Source text:
Dwarf: Endurance 3, Charm 1.
Elf: Agility 3, Endurance 1.
Gnome: Endurance 3, Strength 1.
Half-elf: All 2s. Some elven abilities instead of extra points.
Half-orc: Strength 3, Knowledge 1, Charm 1.
Halfling: Agility 3, Strength 1.
Yeah, that's pretty easy. The racial powers/abilities would require statting out as advantages and disadvantages, but most of the D&D races only get a +2/-2 adjustment... which amounts to a +1/-1 change when you get to the actual modifiers. Pretty minor, all things considered.
Cinematic martial arts (like D&D monks) could be handled by making a special magical art. You'd still use your Brawling and Wrestling skills to take people down, but the spells of this art would boost you.
You'd generally either want to cast a scene-long boost or do a "cast & strike" where you cast a one-off spell (like Super Punch) at the same time as you swing at someone. This art might well have special rules reducing or eliminating the normal penalties for trying to do that sort of thing.

Record list:

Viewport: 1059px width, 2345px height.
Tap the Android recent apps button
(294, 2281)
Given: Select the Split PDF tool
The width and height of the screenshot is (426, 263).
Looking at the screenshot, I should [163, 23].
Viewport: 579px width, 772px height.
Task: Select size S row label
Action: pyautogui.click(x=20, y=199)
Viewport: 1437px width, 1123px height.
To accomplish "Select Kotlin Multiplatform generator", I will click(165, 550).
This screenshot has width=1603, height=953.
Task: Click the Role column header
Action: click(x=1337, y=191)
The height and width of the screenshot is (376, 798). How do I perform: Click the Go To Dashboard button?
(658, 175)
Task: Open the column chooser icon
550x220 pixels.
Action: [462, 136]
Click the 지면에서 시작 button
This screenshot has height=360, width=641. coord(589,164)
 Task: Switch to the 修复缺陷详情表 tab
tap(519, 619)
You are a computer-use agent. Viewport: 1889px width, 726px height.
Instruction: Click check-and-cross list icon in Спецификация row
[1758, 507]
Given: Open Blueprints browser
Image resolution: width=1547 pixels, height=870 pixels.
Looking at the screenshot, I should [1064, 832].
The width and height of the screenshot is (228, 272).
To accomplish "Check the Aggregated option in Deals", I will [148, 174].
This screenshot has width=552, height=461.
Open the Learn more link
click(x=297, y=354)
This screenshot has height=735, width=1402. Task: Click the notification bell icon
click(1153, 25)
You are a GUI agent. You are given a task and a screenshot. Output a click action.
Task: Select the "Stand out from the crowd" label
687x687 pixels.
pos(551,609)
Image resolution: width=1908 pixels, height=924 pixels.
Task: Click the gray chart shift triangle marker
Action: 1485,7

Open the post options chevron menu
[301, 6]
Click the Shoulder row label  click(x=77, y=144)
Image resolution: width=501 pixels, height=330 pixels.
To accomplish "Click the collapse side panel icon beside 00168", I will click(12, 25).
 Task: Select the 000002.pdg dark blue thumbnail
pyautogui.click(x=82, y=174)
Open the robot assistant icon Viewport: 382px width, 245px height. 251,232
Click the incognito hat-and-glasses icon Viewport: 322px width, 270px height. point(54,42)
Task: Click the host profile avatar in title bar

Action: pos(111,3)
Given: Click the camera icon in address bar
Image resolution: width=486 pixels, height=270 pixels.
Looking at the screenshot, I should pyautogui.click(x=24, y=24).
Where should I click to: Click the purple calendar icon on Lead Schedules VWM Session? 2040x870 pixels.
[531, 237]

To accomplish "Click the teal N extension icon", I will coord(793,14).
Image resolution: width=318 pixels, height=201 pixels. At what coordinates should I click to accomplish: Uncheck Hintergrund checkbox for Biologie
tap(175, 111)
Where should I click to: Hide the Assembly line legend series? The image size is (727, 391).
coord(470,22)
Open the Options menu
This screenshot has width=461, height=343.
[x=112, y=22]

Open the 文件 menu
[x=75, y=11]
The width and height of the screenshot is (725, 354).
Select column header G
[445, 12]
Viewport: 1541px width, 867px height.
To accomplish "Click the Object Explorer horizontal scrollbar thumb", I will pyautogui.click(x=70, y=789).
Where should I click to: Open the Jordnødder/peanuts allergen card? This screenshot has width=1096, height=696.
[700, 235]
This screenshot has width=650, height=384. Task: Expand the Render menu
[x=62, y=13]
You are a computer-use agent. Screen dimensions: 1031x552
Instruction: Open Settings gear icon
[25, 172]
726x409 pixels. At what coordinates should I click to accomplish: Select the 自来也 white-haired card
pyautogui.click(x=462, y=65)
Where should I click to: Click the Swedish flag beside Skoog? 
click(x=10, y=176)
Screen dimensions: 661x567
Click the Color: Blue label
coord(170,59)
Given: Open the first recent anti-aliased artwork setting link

Problem set:
**1.** Revise the records starting at the line containing "Where should I click to: Hide" and ending at the line containing "will pyautogui.click(x=70, y=789).": replace "menu" with "dropdown", change nothing else, and give only those lines.
**2.** Pick up the text on adapting D&D races and monks for another game system and continue it after its last sentence.
The text and the records are unrelated to each other.

Responses:
**1.**
Where should I click to: Hide the Assembly line legend series? The image size is (727, 391).
coord(470,22)
Open the Options dropdown
This screenshot has width=461, height=343.
[x=112, y=22]

Open the 文件 dropdown
[x=75, y=11]
The width and height of the screenshot is (725, 354).
Select column header G
[445, 12]
Viewport: 1541px width, 867px height.
To accomplish "Click the Object Explorer horizontal scrollbar thumb", I will pyautogui.click(x=70, y=789).

**2.**
Its effects would cover all of the usual martial arts superhuman stuff... punches that shatter steel, super-jumps, innate armor, et cetera. But it wouldn't be able to boost or alter others except by touch and effects that work on other people would be secondary or tertiary.
Okay, how do I want to handle languages / area knowledge?
I'm thinking that attacks of opportunity (the free swing you get at someone who's leaving themselves wide open by turning their back on you or trying to run past you while you have a weapon out) should only work if you're wielding a Light weapon. A Heavy one (thinking Ironclaw-style here) can't be maneuvered into place in time, and so doesn't let you get attacks of opportunity.
Another interesting thought is saying that blunt weapons use Agility as their base stat, but you also get to add 1/2 of your Strength rating to the attack roll. They might use (Agility+Strength)/2 instead.
First, he needs a name. A central character needs a striking and appropriate name, and one that isn't too easy to make a joke out of.
Chacham? Hebrew for "wise one".
Adam? A good, "first man" name, and would give his mysterious background a little Biblical touch.
Adahn? A reference to Planescape as well as a cute name.
Aristeus? Greek for "the best".
Erebus? Erebos? Greek for "the personification of primordial darkness". Perhaps that's a better name for the Devourers? Or for the void they come from.
Evander. Descended from the Greek for "good man".
Jasthai. Semi-greek for "to heal".
Leander. Greek for "lion of a man".
Polemos. War.
Chamenos. Lost.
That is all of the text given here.